● **Set problem**
Change each "Image resolution" in these lines to "Display resolution" and leave everything else untouched.

Dataset rows
* BEGIN *

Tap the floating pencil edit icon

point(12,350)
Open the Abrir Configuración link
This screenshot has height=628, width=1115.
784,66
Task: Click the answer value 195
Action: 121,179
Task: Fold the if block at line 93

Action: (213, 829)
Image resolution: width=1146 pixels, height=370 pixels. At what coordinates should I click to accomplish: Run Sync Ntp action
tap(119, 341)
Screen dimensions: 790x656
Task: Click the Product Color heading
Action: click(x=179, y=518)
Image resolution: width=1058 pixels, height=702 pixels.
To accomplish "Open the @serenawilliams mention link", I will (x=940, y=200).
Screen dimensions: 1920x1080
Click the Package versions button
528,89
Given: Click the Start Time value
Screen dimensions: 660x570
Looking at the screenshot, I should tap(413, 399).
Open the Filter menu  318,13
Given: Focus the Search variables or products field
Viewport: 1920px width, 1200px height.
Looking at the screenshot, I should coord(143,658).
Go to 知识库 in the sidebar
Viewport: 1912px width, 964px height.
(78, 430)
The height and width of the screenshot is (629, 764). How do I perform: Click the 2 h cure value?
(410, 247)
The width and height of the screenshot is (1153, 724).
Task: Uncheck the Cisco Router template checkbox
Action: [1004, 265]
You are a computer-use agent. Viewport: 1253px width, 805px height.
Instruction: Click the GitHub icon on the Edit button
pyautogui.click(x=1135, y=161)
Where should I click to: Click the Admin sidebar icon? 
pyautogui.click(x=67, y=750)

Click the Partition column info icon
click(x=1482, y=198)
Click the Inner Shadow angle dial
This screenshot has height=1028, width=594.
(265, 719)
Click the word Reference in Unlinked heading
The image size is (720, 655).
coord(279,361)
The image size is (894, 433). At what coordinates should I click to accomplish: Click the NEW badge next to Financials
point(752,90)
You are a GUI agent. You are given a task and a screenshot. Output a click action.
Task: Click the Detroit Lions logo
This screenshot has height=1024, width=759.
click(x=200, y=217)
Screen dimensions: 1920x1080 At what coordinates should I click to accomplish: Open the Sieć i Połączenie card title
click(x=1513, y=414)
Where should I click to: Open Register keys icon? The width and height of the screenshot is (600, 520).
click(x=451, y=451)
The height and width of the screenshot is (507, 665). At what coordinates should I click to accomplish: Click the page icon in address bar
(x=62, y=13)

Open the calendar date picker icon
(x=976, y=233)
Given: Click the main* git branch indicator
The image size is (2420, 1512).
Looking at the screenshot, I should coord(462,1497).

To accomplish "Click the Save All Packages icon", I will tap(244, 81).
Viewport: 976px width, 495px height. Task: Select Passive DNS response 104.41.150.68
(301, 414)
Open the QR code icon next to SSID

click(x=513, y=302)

* END *

● **Written response**
Tap the floating pencil edit icon

point(12,350)
Open the Abrir Configuración link
This screenshot has height=628, width=1115.
784,66
Task: Click the answer value 195
Action: 121,179
Task: Fold the if block at line 93

Action: (213, 829)
Display resolution: width=1146 pixels, height=370 pixels. At what coordinates should I click to accomplish: Run Sync Ntp action
tap(119, 341)
Screen dimensions: 790x656
Task: Click the Product Color heading
Action: click(x=179, y=518)
Display resolution: width=1058 pixels, height=702 pixels.
To accomplish "Open the @serenawilliams mention link", I will (x=940, y=200).
Screen dimensions: 1920x1080
Click the Package versions button
528,89
Given: Click the Start Time value
Screen dimensions: 660x570
Looking at the screenshot, I should tap(413, 399).
Open the Filter menu  318,13
Given: Focus the Search variables or products field
Viewport: 1920px width, 1200px height.
Looking at the screenshot, I should coord(143,658).
Go to 知识库 in the sidebar
Viewport: 1912px width, 964px height.
(78, 430)
The height and width of the screenshot is (629, 764). How do I perform: Click the 2 h cure value?
(410, 247)
The width and height of the screenshot is (1153, 724).
Task: Uncheck the Cisco Router template checkbox
Action: [1004, 265]
You are a computer-use agent. Viewport: 1253px width, 805px height.
Instruction: Click the GitHub icon on the Edit button
pyautogui.click(x=1135, y=161)
Where should I click to: Click the Admin sidebar icon? 
pyautogui.click(x=67, y=750)

Click the Partition column info icon
click(x=1482, y=198)
Click the Inner Shadow angle dial
This screenshot has height=1028, width=594.
(265, 719)
Click the word Reference in Unlinked heading
The image size is (720, 655).
coord(279,361)
The image size is (894, 433). At what coordinates should I click to accomplish: Click the NEW badge next to Financials
point(752,90)
You are a GUI agent. You are given a task and a screenshot. Output a click action.
Task: Click the Detroit Lions logo
This screenshot has height=1024, width=759.
click(x=200, y=217)
Screen dimensions: 1920x1080 At what coordinates should I click to accomplish: Open the Sieć i Połączenie card title
click(x=1513, y=414)
Where should I click to: Open Register keys icon? The width and height of the screenshot is (600, 520).
click(x=451, y=451)
The height and width of the screenshot is (507, 665). At what coordinates should I click to accomplish: Click the page icon in address bar
(x=62, y=13)

Open the calendar date picker icon
(x=976, y=233)
Given: Click the main* git branch indicator
The image size is (2420, 1512).
Looking at the screenshot, I should coord(462,1497).

To accomplish "Click the Save All Packages icon", I will tap(244, 81).
Viewport: 976px width, 495px height. Task: Select Passive DNS response 104.41.150.68
(301, 414)
Open the QR code icon next to SSID

click(x=513, y=302)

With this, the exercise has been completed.